Biggest ChatGPT Update: DALL·E 3, Voice-Chat, Image Input!
Last updated
Last updated
ChatGPT is getting a massive upgrade with the relaese of DALL-E 3, Voice-chats and image inputs.
When OpenAI unveiled ChatGPT, it took the world by storm. Ability to converse to an intelligent system felt almost like a dream. As time went on we got a big update in the form of GPT-4 but some of the features unveiled in the keynote were missing. But the dream features are finally here with the release of DALL-E 3, voice-chat and image inputs. are being rolled out over the next two weeks.
Let’s start off with one of the biggest updates that is coming to ChatGPT in the next couple of weeks and that is the direct integration of DALL-E 3, OpenAI’s next generation image model. We were expecting a major update to DALL-E 2 as other image models, such as StableDiffusion, Midjourney had easily caught up and surpassed the model from OpenAI.
From OpenAI’s blog we got a sneak peek at what are some major upgrades that are with DALL-E 3:
DALL-E 3 can significantly pick up more details and nuances compared to DALL-E 2.
Less prompt engineering required compared to other models. Making it easier to get the image you want.
Highly accurate and photorealistic images compared to the previous model. But will still need significant testing to compare to the best models out there.
Can now display text within images.
Direct integration of ChatGPT allows users to easily tailor images that are more suited to them. This is probably the biggest advantage DALL-E 3 will have compared to the competition.
Does not generate violent, hateful, adult images.
Declines request to display images of public figures.
Copyright free, allowing anyone to use, modify and sell images generated by DALL-E 3.
Below are some of the examples of image created using DALL-E 3 and their associated prompts. Thanks to Logan for providing the images.
ChatGPT is getting voice-chat feature, allowing users to go back-and-forth without the need of constant pressing a send button. Voice-chat feature is being rolled out to ChatGPT Plus and Enterprise users in the next two weeks. This feature is exclusive to mobile devices (iOS and Android).
On your mobile device head over to Settings > New Features and enable voice conversations. This will enable you to talk to ChatGPT and you can enable a different voices. Currently there are ‘Juniper’, ‘Sky’, ‘Cove’, ‘Ember’ and ‘Breeze’.
Behind the scenes, the audio is being converted to text using Whisper (OpenAI’s own open-source speech-text model), and put through GPT-4. Which isn’t that new but the major difference is the Text-to-Speech (TTS) model, which is a very high quality. We have seen similar TTS models from ElevenLabs and Microsoft, although ElevenLabs does offer multiple language support.

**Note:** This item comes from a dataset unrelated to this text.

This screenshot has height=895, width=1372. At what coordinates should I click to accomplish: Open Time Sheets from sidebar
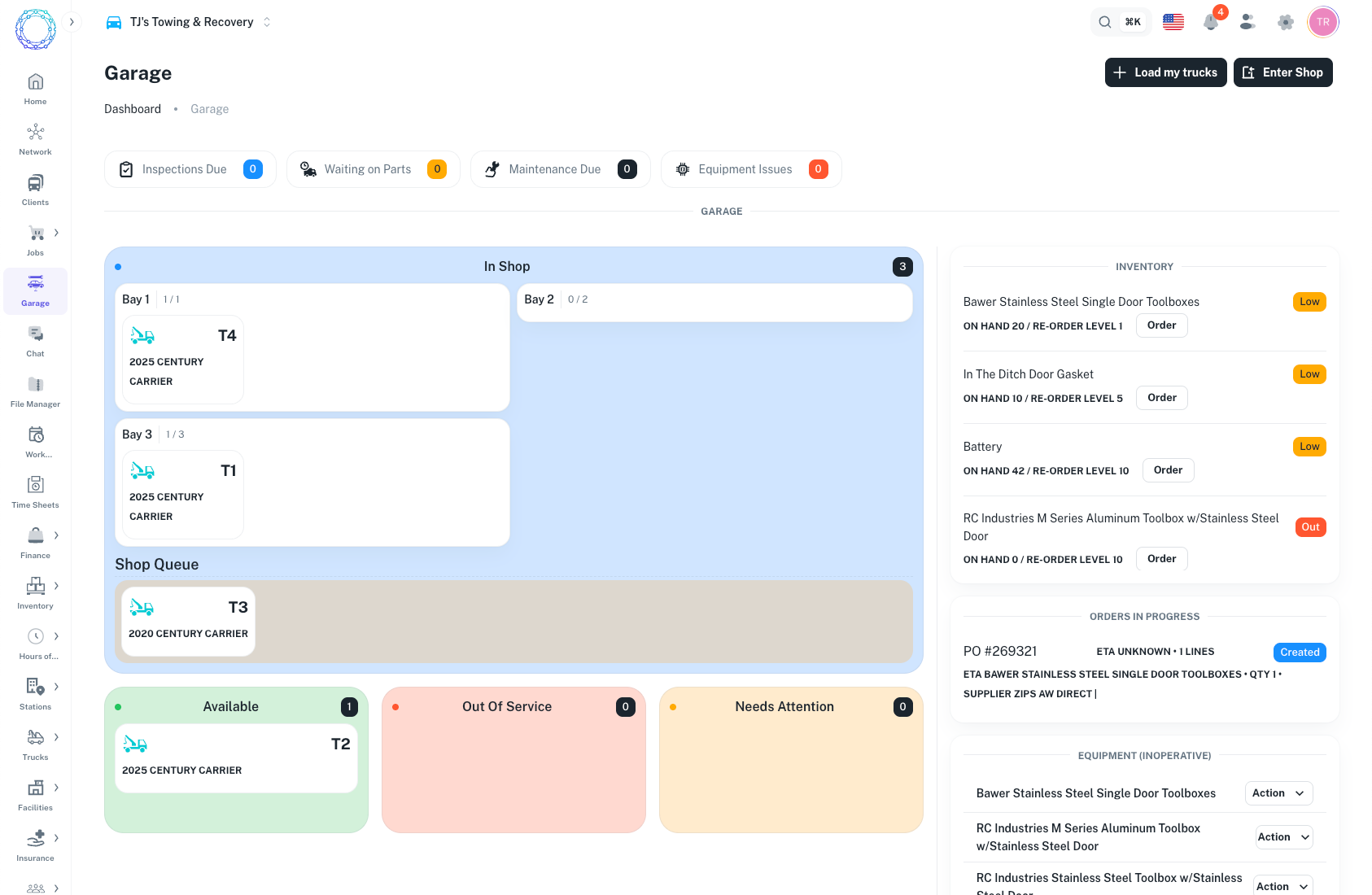(x=35, y=492)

ChatGPT can now see, hear, and speak. Rolling out over next two weeks, Plus users will be able to have voice conversations with ChatGPT (iOS & Android) and to include images in conversations (all platforms).

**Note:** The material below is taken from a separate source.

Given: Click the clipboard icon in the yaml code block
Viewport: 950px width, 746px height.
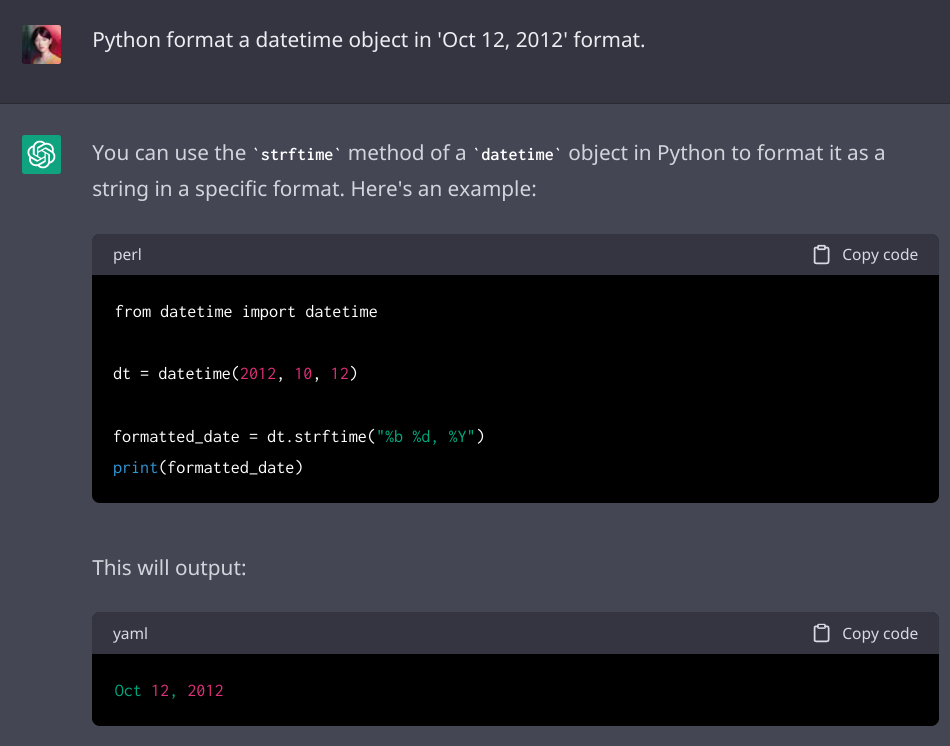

ChatGPT is finally getting the image inputs which were unveiled earlier this year in March. Although not a ‘new’ feature but image inputs is going to make ChatGPT a true multi-model system.
You can upload an image directly to ChatGPT and ask questions related to it. In an example provided by OpenAI (see tweet below), a user uploads an image of a bike and asks how to lower the seat. It provides a step-by-step instruction on how to do so. But the thing that makes this amazing is that you can upload image after image and each time ChatGPT will adjust to your needs based on the questions.
As the general model is still GPT-4, it is going to refuse a lot of queries and still hallucinate. So avoid asking medical related questions and blindly following it.
These are some incredible features (https://openai.com/blog/chatgpt-can-now-see-hear-and-speak) which are being rolled out to ChatGPT Plus and Enterprise users over the coming weeks and personally for me, I simply can’t wait to see the incredible things people are going to be creating with these.